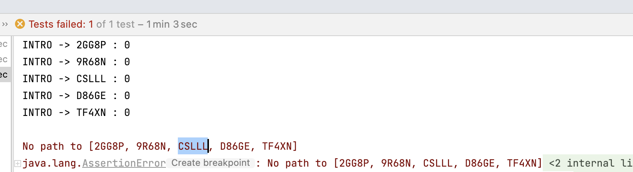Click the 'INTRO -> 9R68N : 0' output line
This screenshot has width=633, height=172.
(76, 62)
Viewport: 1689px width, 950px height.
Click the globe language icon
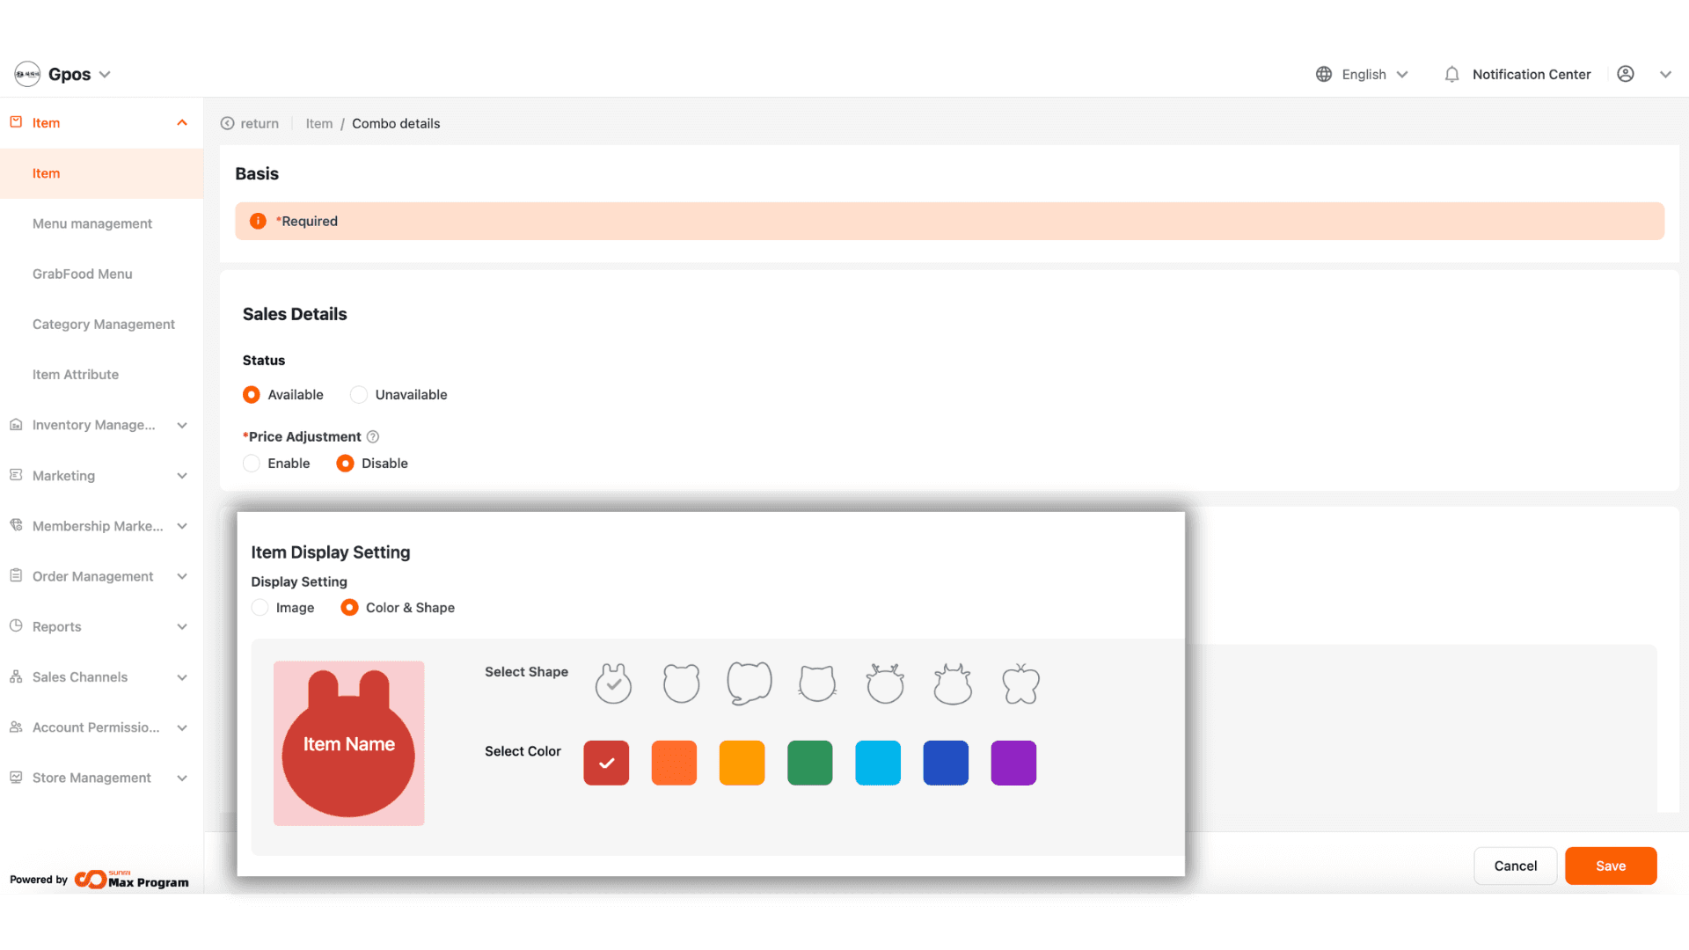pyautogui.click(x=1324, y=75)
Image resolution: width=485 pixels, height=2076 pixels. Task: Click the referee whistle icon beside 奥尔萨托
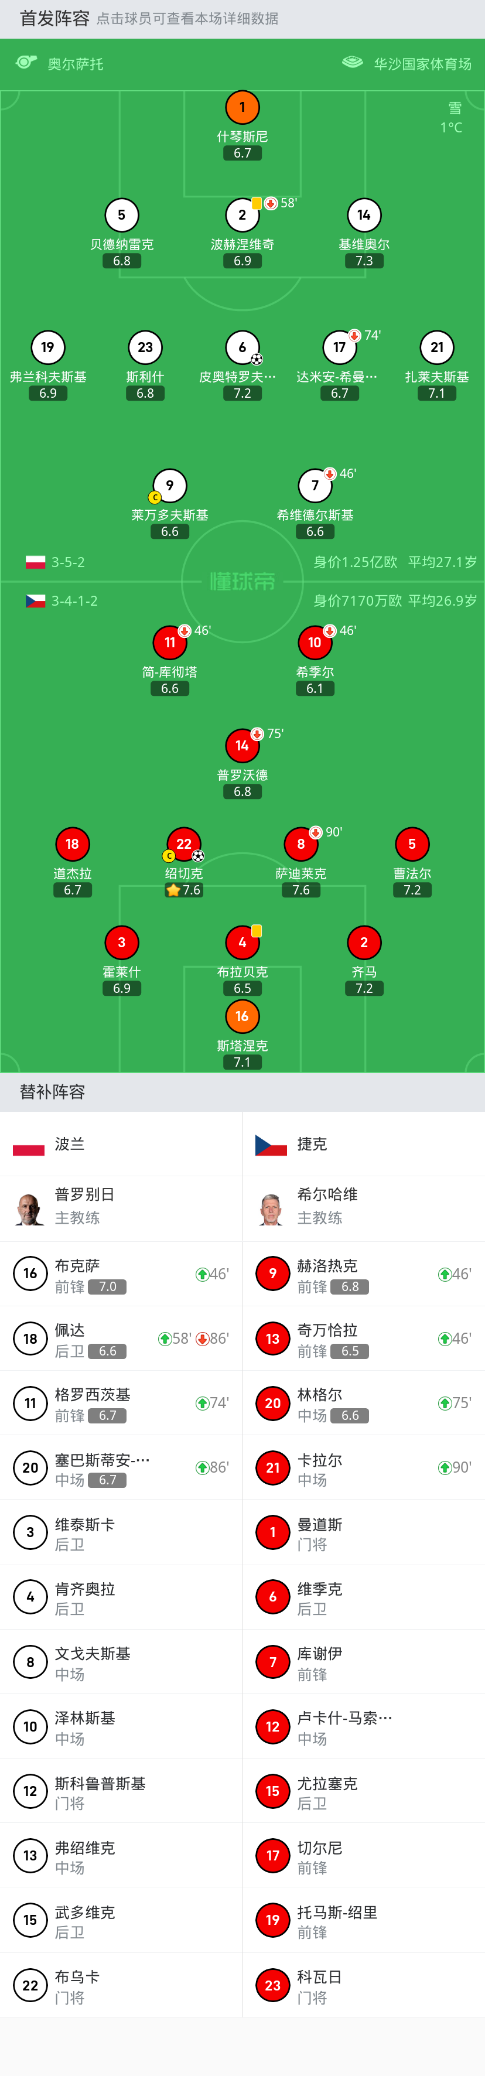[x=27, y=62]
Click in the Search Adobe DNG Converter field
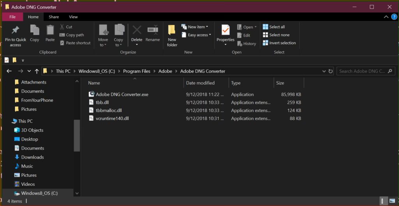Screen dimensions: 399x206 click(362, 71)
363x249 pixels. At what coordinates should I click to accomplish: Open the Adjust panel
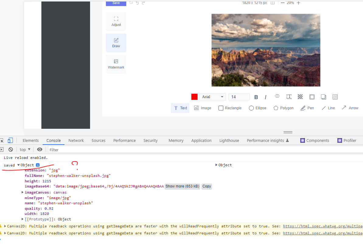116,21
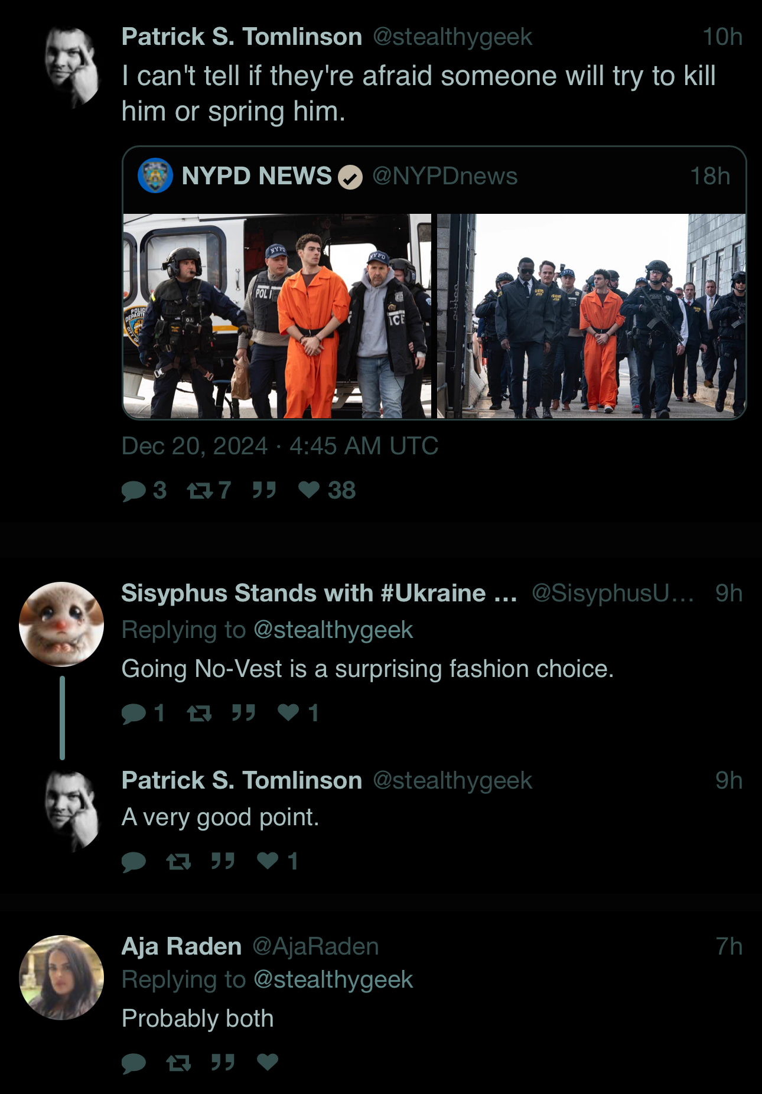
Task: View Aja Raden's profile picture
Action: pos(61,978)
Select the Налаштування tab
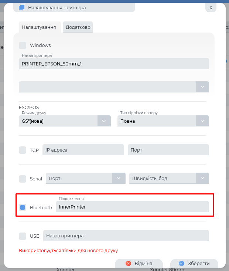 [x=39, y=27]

++++++

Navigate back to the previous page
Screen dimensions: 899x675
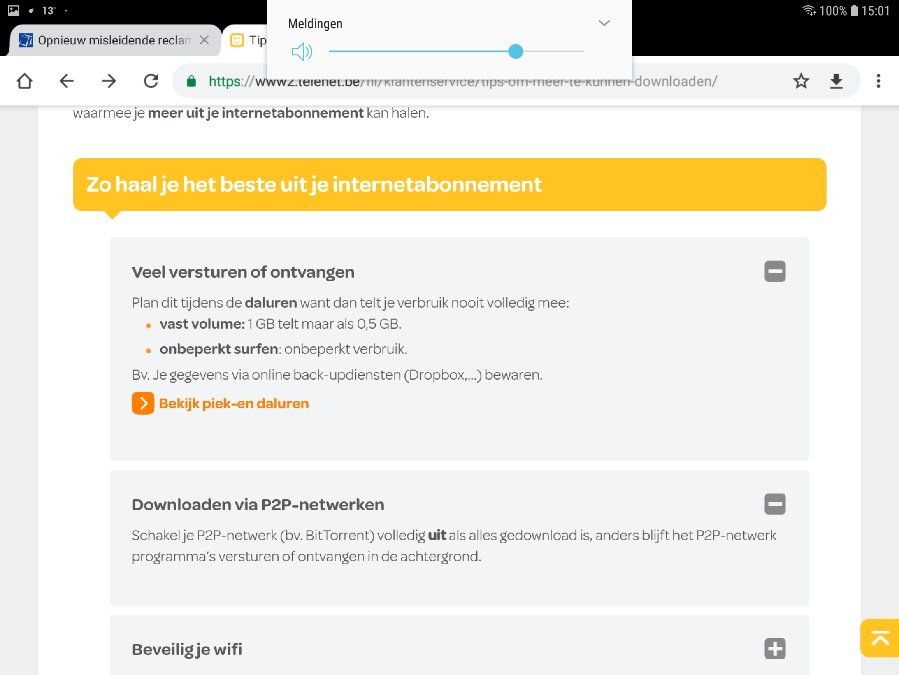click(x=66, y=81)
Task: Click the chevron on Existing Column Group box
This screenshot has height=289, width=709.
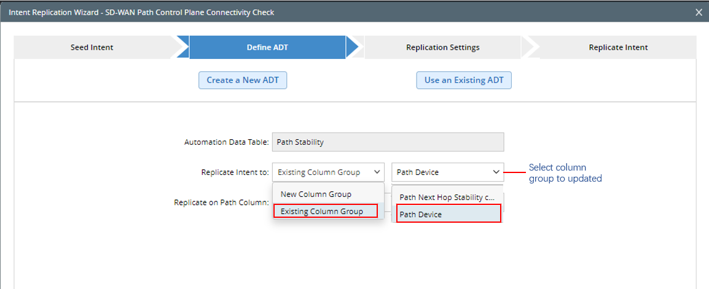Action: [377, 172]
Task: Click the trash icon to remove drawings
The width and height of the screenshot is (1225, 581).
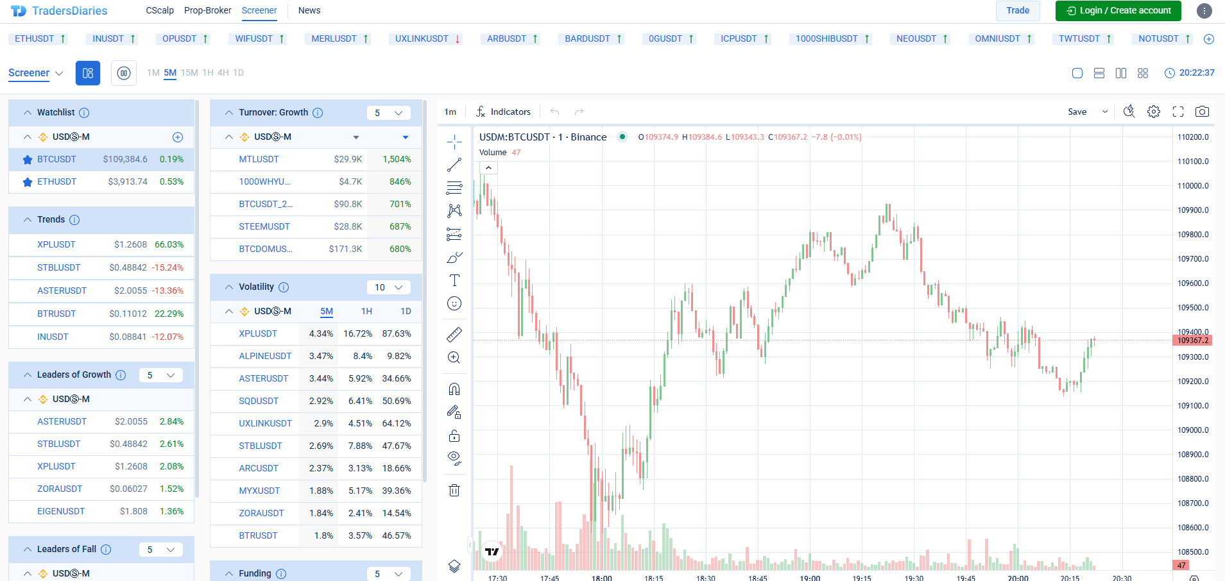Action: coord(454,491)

++++++

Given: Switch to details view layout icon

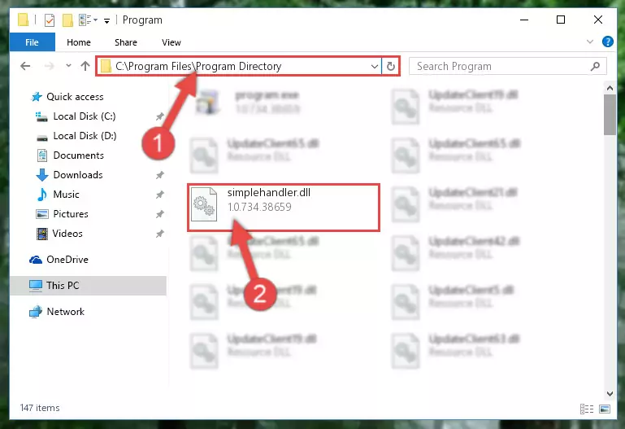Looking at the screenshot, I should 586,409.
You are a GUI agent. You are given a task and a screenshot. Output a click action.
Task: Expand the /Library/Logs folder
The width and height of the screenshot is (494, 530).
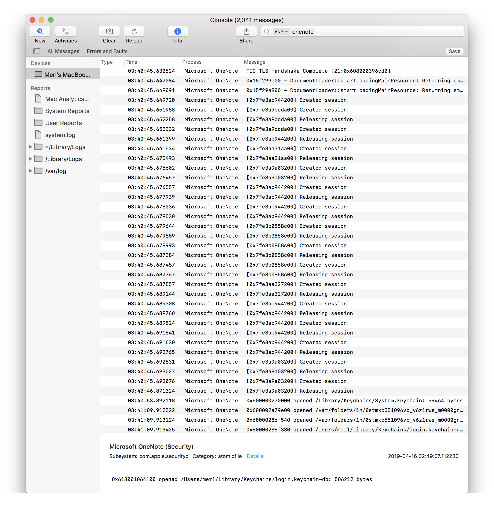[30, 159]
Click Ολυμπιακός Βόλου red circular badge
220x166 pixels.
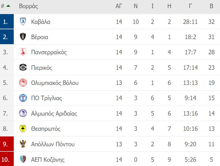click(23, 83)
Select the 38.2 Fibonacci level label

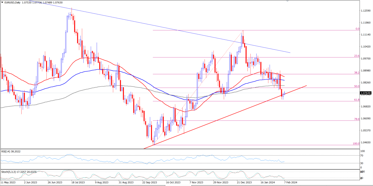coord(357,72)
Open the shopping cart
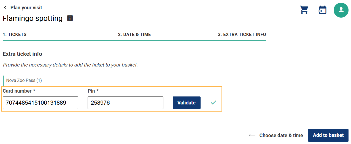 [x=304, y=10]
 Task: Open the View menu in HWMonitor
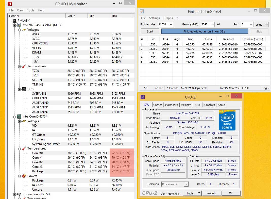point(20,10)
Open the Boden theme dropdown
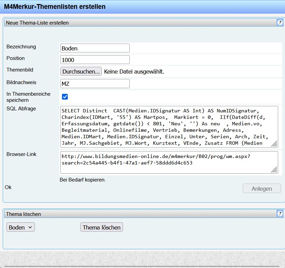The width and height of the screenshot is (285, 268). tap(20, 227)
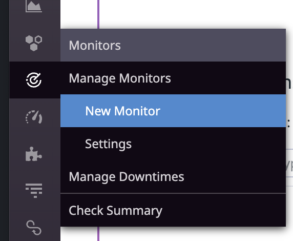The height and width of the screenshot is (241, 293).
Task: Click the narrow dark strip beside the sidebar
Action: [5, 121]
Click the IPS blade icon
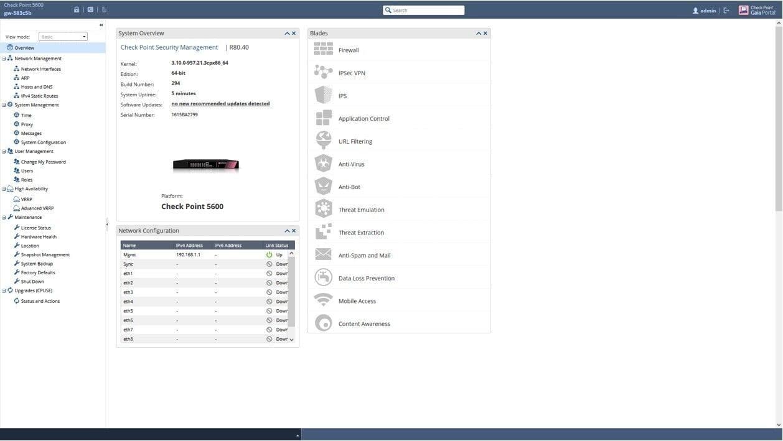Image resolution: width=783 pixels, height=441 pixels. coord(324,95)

++++++

**Work to be completed**
Return the rows from the line with "Click the 'INTRO -> 9R68N : 0' output line" to the line with "[x=39, y=27]", both included, word for word, with the pictures left out.

**Problem solution**
Click the 'INTRO -> 9R68N : 0' output line
This screenshot has width=633, height=172.
(76, 62)
Viewport: 1689px width, 950px height.
Click the globe language icon
pyautogui.click(x=1324, y=75)
Image resolution: width=485 pixels, height=2076 pixels. Task: Click the referee whistle icon beside 奥尔萨托
[x=27, y=62]
Click in the Search Adobe DNG Converter field
Screen dimensions: 399x206 click(362, 71)
363x249 pixels. At what coordinates should I click to accomplish: Open the Adjust panel
116,21
Task: View Aja Raden's profile picture
Action: pos(61,978)
Select the Налаштування tab
 [x=39, y=27]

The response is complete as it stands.